# WOOD FLOORS: keeping clean & shiny



## Turkeyfether (Dec 10, 2004)

What do you use ? Is there a good wax ? I never see any wood floor wax in the grocery stores.


----------



## TNHermit (Jul 14, 2005)

Johnson and Minwax both make a paste floor wax. probably have to get it at the borg. Howards also makes stuff for wood. you can use Endust on it. But don't use pledge, never, on any wood!!!  it leave silicone and you can't refinish the stuff.

Johnsons and Minwax are good on metal to if you want it to slide, doesn't leave a sticky residue. Course it will make wood sllide too! 

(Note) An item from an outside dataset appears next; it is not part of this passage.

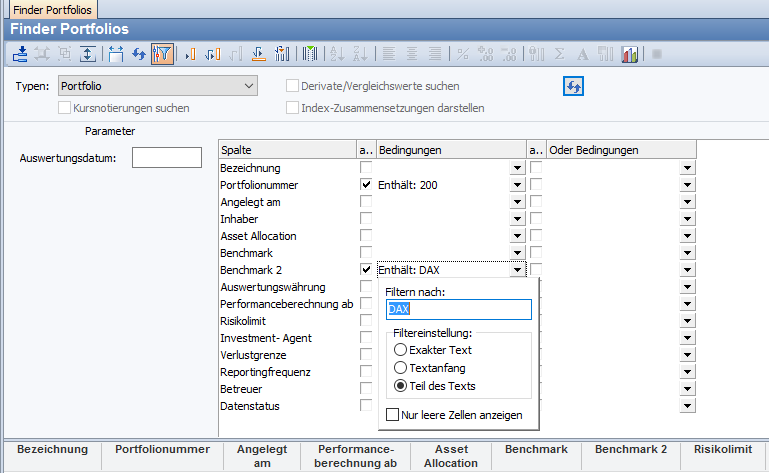Click the boxed refresh icon beside Derivate option
Image resolution: width=769 pixels, height=473 pixels.
[x=574, y=87]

If you have a floor that doesn't have a shiny finish but is oiled you can use a beeswax and orange oil, or boiled linseed oil,or lemon oil. or Murphys oils soap sparingly


----------



## Turkeyfether (Dec 10, 2004)

I bought _Rejuvenate from Home Depotand the floors are BEAUTIFUL! :clap:Very simple to apply & I used a new sponge mop (that will be a dedicated waxing mop only)_I can also use it on slate, so now I'm off to the porch which is dull & dreary.


----------



## RedTartan (May 2, 2006)

You have to identify how your floor is finished before we can intelligently advise you how to clean it. 

RedTartan


----------



## Shawna (Jul 10, 2007)

You can usually find floor waxes at hardware stores 

Shawna


----------



## WildernesFamily (Mar 11, 2006)

Yes, how is it finished? For our wood floors I mop with warm water and white vinegar (about 1/2 gallon water, 1/2 cup vinegar) and then dry with an old towel. Clean and shiny.


----------